> **Data for review**:
★ ★ ★

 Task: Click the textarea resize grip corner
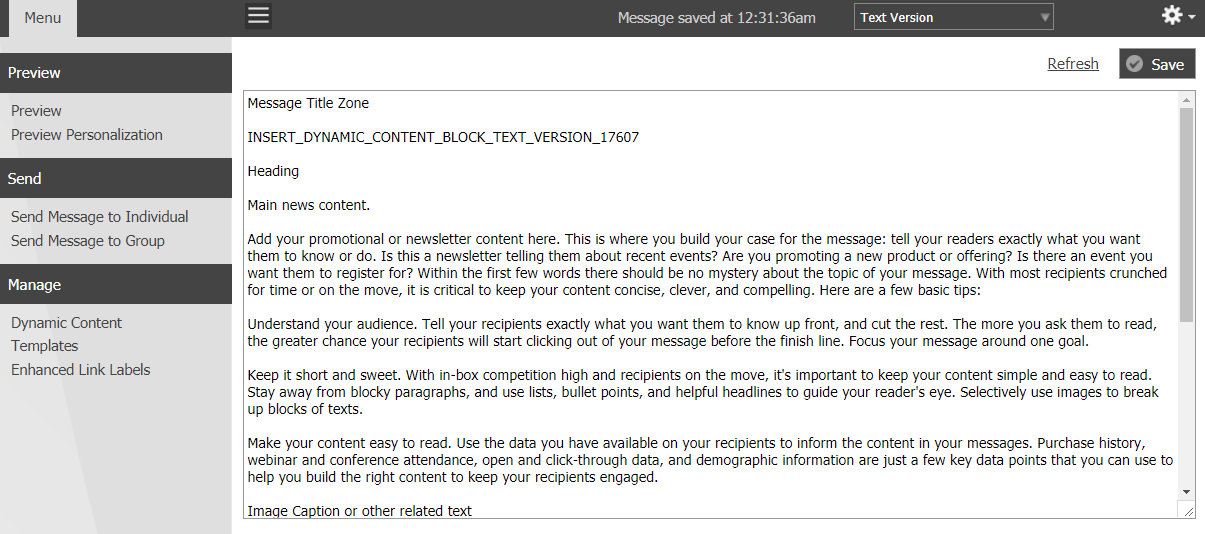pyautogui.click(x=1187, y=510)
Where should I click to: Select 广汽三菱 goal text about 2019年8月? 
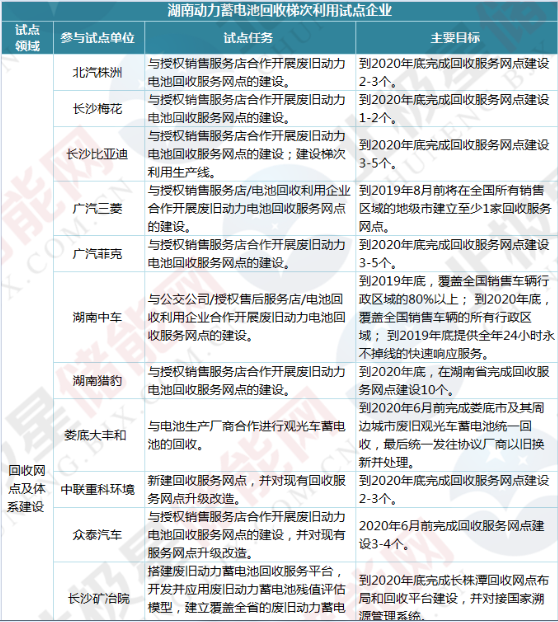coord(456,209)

★ ★ ★

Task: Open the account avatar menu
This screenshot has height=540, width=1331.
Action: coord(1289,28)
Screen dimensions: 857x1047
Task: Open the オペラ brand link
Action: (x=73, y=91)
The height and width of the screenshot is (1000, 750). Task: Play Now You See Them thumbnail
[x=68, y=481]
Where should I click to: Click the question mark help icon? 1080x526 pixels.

★ ★ ★

> **Your goal**: The response should be the listing above, limited to the lines between the one holding "This screenshot has height=540, width=1331." and the one holding "Where should I click to: Click", inclusive, reproduced exactly.

> **Result of the task**:
This screenshot has height=540, width=1331.
Action: coord(1289,28)
Screen dimensions: 857x1047
Task: Open the オペラ brand link
Action: (x=73, y=91)
The height and width of the screenshot is (1000, 750). Task: Play Now You See Them thumbnail
[x=68, y=481]
Where should I click to: Click the question mark help icon? 1080x526 pixels.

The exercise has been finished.